En cardiologie, le Pr Michel Galinier avance d’autres sources d’inégalités possibles, notamment en ce qui concerne les essais thérapeutiques en cours. « Il y a toujours une inégalité lors d’un essai, sachant que deux groupes de patients existent : un témoin et un placebo. Ainsi, l’un des deux groupes est forcément lésé, même si, au départ, nous ne pouvons pas savoir lequel ce sera » explique-t-il en faisant référence à un essai sur les troubles respiratoires dont le type d’appareillage d’aide ventilatoire a finalement augmenté la mortalité cardiovasculaire, arrêtant ainsi brutalement l’essai. Une innovation, pouvant revêtir diverses formes, organisationnelle lorsqu’il s’agit du parcours du patient ou technologique, n’est pas toujours synonyme de progrès. L’attente des résultats des essais, quant à elle, se fait parfois longue. Ce qui est sûr pour le Pr Michel Galinier, c’est qu’actuellement « les médecins ne sont pas limités économiquement, malgré le déficit de la Sécurité Sociale, et font au mieux pour le bien de leurs patients ».

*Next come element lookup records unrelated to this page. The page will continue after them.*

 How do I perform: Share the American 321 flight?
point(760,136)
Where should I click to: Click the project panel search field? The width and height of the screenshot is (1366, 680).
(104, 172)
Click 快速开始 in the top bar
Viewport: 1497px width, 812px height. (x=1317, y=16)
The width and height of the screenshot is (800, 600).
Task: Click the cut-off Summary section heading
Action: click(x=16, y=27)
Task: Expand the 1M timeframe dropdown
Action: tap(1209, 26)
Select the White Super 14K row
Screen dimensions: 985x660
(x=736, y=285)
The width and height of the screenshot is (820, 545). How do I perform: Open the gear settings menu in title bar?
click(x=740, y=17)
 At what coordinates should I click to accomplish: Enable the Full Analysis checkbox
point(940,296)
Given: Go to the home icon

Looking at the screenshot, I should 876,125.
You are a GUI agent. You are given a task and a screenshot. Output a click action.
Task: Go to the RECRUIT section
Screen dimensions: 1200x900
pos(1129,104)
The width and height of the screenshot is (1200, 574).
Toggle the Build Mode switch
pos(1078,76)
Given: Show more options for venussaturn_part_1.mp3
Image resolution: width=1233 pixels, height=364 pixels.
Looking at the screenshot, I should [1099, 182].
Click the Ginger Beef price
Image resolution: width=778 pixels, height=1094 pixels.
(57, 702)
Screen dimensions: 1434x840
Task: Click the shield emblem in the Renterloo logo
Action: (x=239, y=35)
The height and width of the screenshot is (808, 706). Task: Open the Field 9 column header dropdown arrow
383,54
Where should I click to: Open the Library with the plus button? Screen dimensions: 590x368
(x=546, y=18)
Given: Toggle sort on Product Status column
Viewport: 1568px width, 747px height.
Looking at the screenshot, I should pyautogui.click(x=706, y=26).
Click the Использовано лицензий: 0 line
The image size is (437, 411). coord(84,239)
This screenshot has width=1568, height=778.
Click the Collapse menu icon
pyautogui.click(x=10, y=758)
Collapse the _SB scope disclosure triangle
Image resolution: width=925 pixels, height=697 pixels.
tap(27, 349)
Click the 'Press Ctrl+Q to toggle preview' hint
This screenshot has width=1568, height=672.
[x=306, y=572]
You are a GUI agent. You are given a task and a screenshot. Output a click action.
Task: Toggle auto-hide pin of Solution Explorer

Rendez vous sur : www.debat-innovation-cancer.fr
Le + : La valeur du ‘‘bien santé’’
Mesurer la valeur ajoutée des innovations n’est pas chose facile. Le décideur public doit mettre en balance l’apport économique et social de la santé, en jugeant des critères d’efficacité et d’utilité sociale des procédures ou des produits innovants concernés. Seul face à cet arbitrage, il doit évaluer les bénéfices pour la société mais aussi son coût et trouver le meilleur équilibre entre consommation et investissement. Un investissement utile, garant d’une offre de qualité, cherchant à donner une valeur à ce qui n’a pas de prix : la valeur du ‘‘bien santé’’. Des enjeux à la fois économiques et de solidarité nationale, dont les choix sont de plus en plus scrutés au niveau européen, en termes de déficit public.